One interception came in San Francisco on fourth-and-goal late in the third quarter. The Rams trailed 21-9 and opted to go for it after Cooper Kupp had dropped a would-be touchdown on the previous play.
Goff had no choice but to attempt to throw a touchdown. There was no point to tuck it and move onto the next play and I think this is forgivable. If Kupp catches that pass, then Goff has 15 touchdowns and six interceptions on the road. Similarly, how important is it that five of those 15 touchdown passes by Goff were from the four-yard line or closer?
Goff has 97 more attempts on the road this season than he has at home. Looking at his total number of touchdowns and interceptions and comparing the splits without key context is only misleading. To yourself and others.
If you are going to cite Goff’s home/road splits, then you should also include how the opposing quarterbacks do against the Rams, not just how Goff performs. If it is so important how one team’s QB performs, then surely it is equally as important to pay attention to the other side.
This season, Los Angeles has allowed only one touchdown pass and three rushing touchdowns at SoFi Stadium. That’s four touchdowns allowed in six home games and we already knew that the strength of the Rams is their defense. The Rams also have seven interceptions at home.
When they’ve gone on the road, the LA Rams have allowed 13 passing touchdowns and seven rushing touchdowns, for a total of 20 offensive touchdowns in seven games. They have six interceptions away from SoFi.
The last time the Rams allowed a passing touchdown at home was 17 minutes and 36 seconds into the season, when Dak Prescott threw a 19-yard score to Ezekiel Elliott in the second quarter of Week 1.

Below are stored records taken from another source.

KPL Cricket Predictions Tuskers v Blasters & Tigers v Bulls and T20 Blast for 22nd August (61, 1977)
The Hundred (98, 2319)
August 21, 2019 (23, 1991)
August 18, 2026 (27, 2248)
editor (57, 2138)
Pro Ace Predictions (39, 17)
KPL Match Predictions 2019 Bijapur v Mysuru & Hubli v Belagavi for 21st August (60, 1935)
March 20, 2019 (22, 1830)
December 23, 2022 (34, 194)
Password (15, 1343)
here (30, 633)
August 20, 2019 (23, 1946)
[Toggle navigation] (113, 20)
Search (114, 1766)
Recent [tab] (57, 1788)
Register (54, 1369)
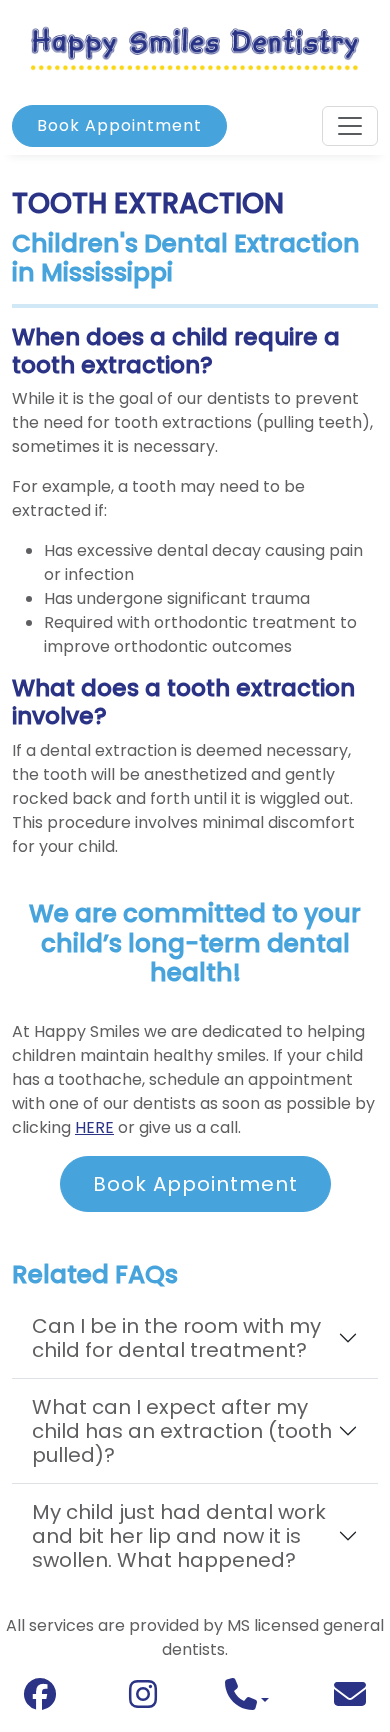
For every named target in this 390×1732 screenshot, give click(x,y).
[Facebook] (40, 1699)
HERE (94, 1127)
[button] (247, 1700)
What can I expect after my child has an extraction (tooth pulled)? (182, 1431)
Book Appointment (119, 125)
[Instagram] (143, 1699)
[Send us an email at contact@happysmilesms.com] (350, 1700)
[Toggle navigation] (350, 126)
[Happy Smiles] (195, 47)
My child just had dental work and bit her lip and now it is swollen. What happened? (179, 1536)
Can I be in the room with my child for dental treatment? (176, 1338)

The next six away QBs to throw a pass at SoFi have combined for zero touchdowns and seven interceptions and the highest passer rating among them is Jarrett Stidham’s 77.7 on seven attempts. Among the ones who had at least 30 attempts, Nick Mullens has a big lead at 77.3.
If the Rams wound up with a wild card spot instead of winning the NFC West, then they’d potentially have to go to Seattle in the divisional round. If we want to talk about QB splits, then Wilson’s is 24 TD, 4 INT at home and 12 TD, 8 INT on the road. In his two most recent road games against the Rams, he has no touchdowns and three picks. In his two most recent home games against the Rams, he has seven touchdowns and no picks.

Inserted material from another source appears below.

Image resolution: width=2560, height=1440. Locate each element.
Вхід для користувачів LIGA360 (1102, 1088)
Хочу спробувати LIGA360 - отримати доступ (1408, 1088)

The Saints are 5-1 at home with that lone loss coming to Green Bay. They are 5-2 on the road, with losses to the Raiders and Eagles.
The Packers are 5-1 at home with a lone loss to the Minnesota Vikings. They are 5-2 on the road, with losses to the Bucs (by 28 points) and Colts (season-high four turnovers for a Green Bay team that is first in the NFL in turnovers).
I can’t seem to find any reasonable argument for why LA would be okay with any seed, if it’s not going to be the one seed.
- The two seed would be guaranteed back-to-back home playoff games, so long as they win the wild card game. The two seed could find themselves hosting the winner of the NFC East or a wild card, including the Cardinals, Vikings or Bears, none of whom look like serious contenders to win more than a single playoff game if they make it in.
- The three seed would host a playoff game and then if the two seed does happen to lose, would host a divisional round playoff game. This has never been possible before but now a three seed can host a divisional round game. Hosting the Bucs in the first round then hosting the Cardinals in the second round would seem preferable to going on the road to face the Packers or Seahawks or Saints in the first round, then going on the road to face the Packers or Seahawks or Saints in the second round. It’s possible the three seed could host the Bucs, then still have to go to Green Bay or New Orleans (or Los Angeles), but winning the division allows for the possibility of getting to stay at home in round two.
And we’ve seen that the Rams have continued to do what many-thousands of NFL games have already proven: there is a homefield advantage.